Lloyd v. Reinard

233 P. 292 | Wash. | 1925

The plaintiff brought this action as one for claim and delivery of a Hudson automobile, and upon the statutory bond required in such cases being given, the automobile was taken from the possession of the defendant. In the answer, the defendant claimed a lien on the automobile for labor performed and *115 material furnished in its repair. The cause was tried to the court without a jury, and resulted in a judgment in favor of the defendant for the amount claimed. The plaintiff appeals.

The respondent was operating what is called a one man shop for the repair of automobiles. He did all the work that came in himself, except from time to time when he might employ a helper or helpers temporarily. The appellant left his automobile with the respondent for repair. Before the work in contemplation had been completed, the appellant ordered respondent not to prosecute the work further. Thereafter the respondent sent a statement or statements to the appellant indicating the amount due. After a little time had elapsed and the account had not been paid, the appellant made a tender of the amount that he claimed to be due and brought this action. The dispute was over the sum that should be paid for the repairs actually done upon the car.
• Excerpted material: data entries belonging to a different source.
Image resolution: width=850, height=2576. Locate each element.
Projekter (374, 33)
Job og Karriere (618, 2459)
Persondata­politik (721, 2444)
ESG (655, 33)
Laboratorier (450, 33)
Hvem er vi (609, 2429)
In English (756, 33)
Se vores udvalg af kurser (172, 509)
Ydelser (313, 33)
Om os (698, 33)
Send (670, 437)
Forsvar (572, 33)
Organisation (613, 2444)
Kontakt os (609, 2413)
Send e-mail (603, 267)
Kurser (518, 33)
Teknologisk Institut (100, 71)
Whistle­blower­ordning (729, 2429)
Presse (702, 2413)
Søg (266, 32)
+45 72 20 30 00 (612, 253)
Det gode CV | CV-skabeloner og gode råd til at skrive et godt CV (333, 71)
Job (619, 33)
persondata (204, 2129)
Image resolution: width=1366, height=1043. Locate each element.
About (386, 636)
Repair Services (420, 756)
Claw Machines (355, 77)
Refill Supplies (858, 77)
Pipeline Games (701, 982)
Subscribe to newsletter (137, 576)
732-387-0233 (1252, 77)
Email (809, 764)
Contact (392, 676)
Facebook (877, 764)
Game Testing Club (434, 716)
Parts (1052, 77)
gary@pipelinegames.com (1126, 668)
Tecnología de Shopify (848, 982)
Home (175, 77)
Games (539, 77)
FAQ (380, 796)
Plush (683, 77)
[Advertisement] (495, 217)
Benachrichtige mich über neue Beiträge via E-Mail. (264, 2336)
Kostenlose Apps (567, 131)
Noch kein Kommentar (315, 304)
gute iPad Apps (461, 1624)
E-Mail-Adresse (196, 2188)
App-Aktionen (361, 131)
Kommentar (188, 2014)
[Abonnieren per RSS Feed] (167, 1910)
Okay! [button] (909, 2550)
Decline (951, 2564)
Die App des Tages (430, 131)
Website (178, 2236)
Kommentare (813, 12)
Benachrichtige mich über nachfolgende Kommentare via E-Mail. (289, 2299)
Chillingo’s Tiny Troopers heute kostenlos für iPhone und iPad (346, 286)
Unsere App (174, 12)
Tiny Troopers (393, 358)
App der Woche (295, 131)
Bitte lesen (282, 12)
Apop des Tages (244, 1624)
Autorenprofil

Upon the appeal the only question urged is that there was no competent evidence which would sustain the amount for which the trial court entered judgment. Upon direct examination, the respondent testified that he had checked up as to the number of hours spent on the car and that the amount which he claimed was correct for all the work done and for the items expended for materials. Upon cross-examination, he testified that the time of his helpers was kept upon separate sheets every day, and that "My wife copies them on to the cards and I consider these cards the original entry, as my wife copied them from the sheets that I made every day. I carry those sheets around in my pocket and they get dirty and soiled and I do not keep them. They have been destroyed." He further testified that he had no independent recollection as to the time that was spent on the car. Thereupon *116 the appellant moved to strike his testimony, which motion was denied, and it is this ruling that presents the question urged upon the appeal.

Under the holding of this court in the cases of CascadeLumber Co. v. Aetna Indemnity Co., 56 Wash. 503, 106 P. 158, and Pacific Tel. Tel. Co. v. Huetter, 68 Wash. 442,123 P. 607, the ruling of the trial court was correct and the evidence was sufficient to sustain the recovery.

The judgment will be affirmed.

TOLMAN, C.J., BRIDGES, ASKREN, and PARKER, JJ., concur.